于蓝桃太久没看到江娴,眼神一亮,欣喜道:“叶……啊不是,少夫人!前些日子听你回京,我就想来拜访,奈何有事脱不开身,逮到今日才有空过来。”她将备好的礼物交给徐嬷嬷,坐在段堇秋刚才坐过的绣凳上。

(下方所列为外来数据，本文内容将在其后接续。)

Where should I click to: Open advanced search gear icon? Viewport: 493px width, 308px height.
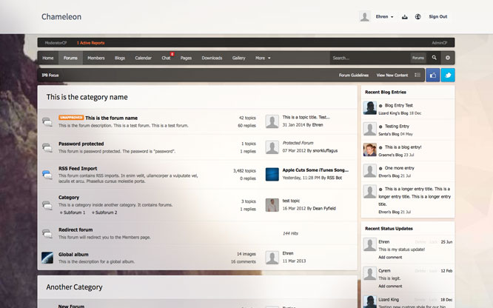[447, 58]
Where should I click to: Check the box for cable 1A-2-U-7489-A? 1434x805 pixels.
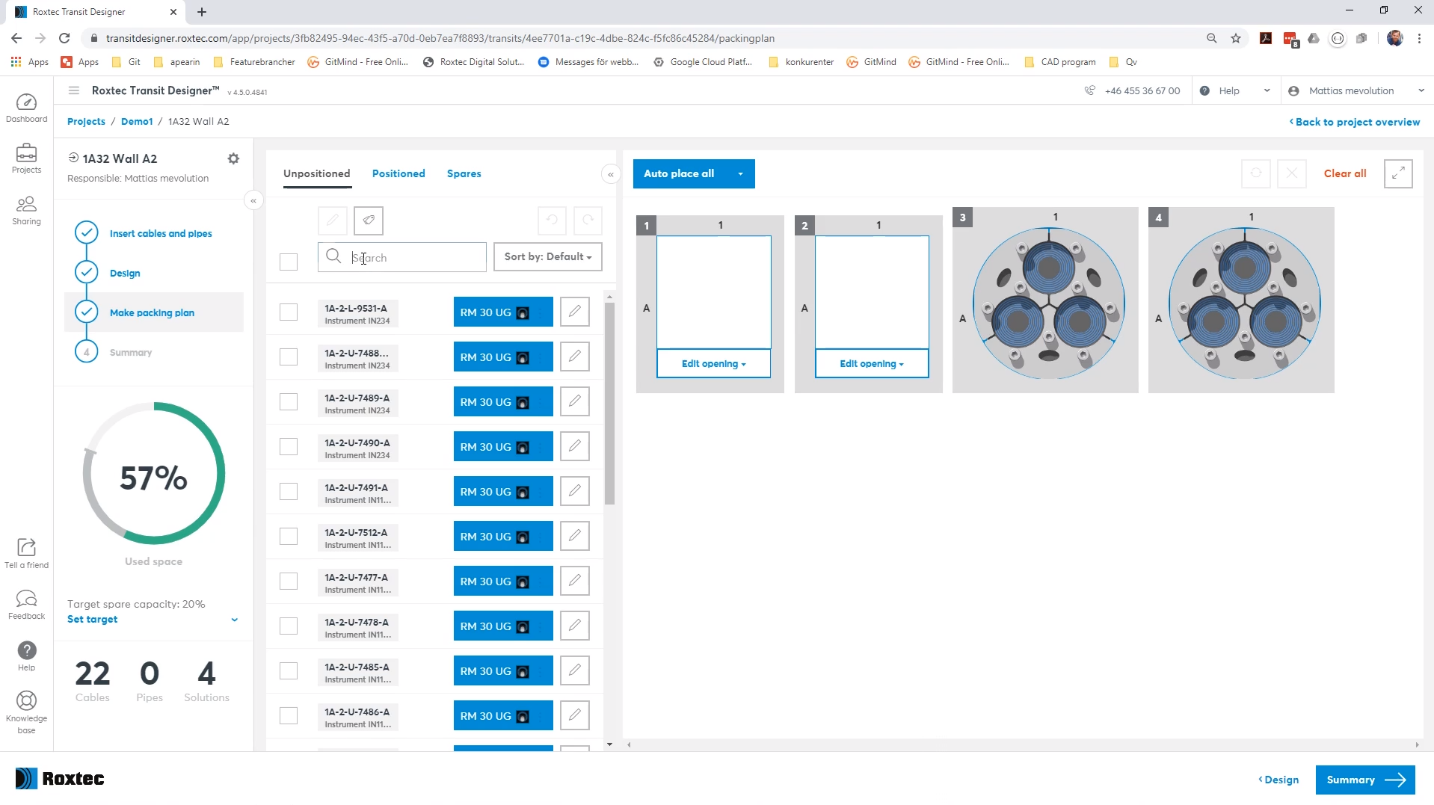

江娴亲切地问:“你近日还好吗?听说你擒拿了赤链蛇李通,好不威风。”
于蓝桃撇撇嘴,“别人也就罢了,怎么你也拿这事儿打趣我?李通怎么被我抓的,你又不是不知道。”
江娴掩嘴轻笑。
于蓝桃先是跟江娴聊了聊回京后的事情,慢慢说到自己身上,随即扯着衣袖,略显羞赧道:“你上次提到的那个左散骑常侍的弟弟……”她低下头,“嗯,确实人品不错。”
江娴愣了愣。
她知道那位左散骑常侍的弟弟,盖因原书里段问春提过一句,说此人小时候喜欢过她,让刘甯吃了段飞醋。因为职称复杂,她读了好几遍才读通顺,记忆深刻。
她劝于蓝桃别执拗于秦随星,于蓝桃把话都听进去了。回京后,于蓝桃实在避不开媒人和家人的催促,自行选择和左散骑常侍的弟弟接触。说来也巧,两人一见面看对眼儿了,昨日男方上于家递了名帖,于蓝桃爹娘十分满意,不出意外的话,很快就能定下婚期。
于蓝桃心心念念要嫁人,这下真成功了,于是来感谢江娴。
于蓝桃是个直心眼,就算玩弄心机,心机也全写在脸上。当初在裕国公府上演的拙劣戏码,于蓝桃都不好意思提起,她窘迫着支支吾吾:“你和段问春关系好,若有时间……你筹个局,我去向她道歉。”